- _ACTION ITEM_:
Find the line containing "You are a GUI" in the material below, then please transcribe it and each line after it exactly, without the pictures.
*** GIVEN ENTRIES Section Begins ***
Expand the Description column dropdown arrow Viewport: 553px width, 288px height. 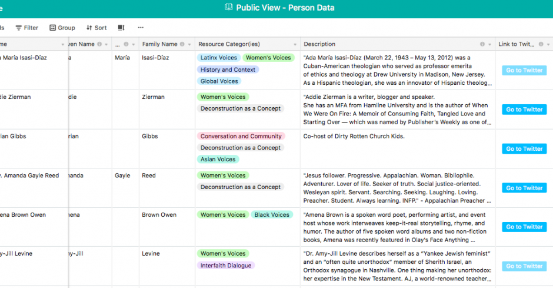click(x=489, y=45)
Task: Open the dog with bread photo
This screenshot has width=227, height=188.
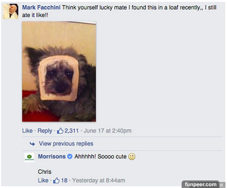Action: [x=59, y=71]
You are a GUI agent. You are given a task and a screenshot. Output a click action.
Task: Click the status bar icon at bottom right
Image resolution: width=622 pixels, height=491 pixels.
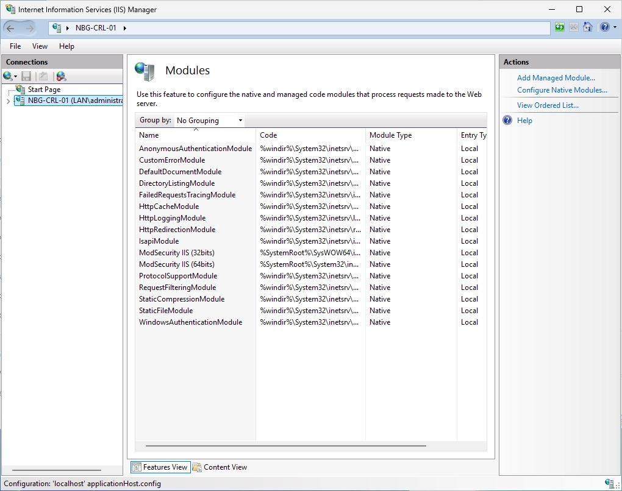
*** GIVEN ENTRIES Section Ends ***
- _RESPONSE_:
You are a GUI agent. You are given a task and a screenshot. Output a click action.
Task: Click the status bar icon at bottom right
Image resolution: width=622 pixels, height=491 pixels.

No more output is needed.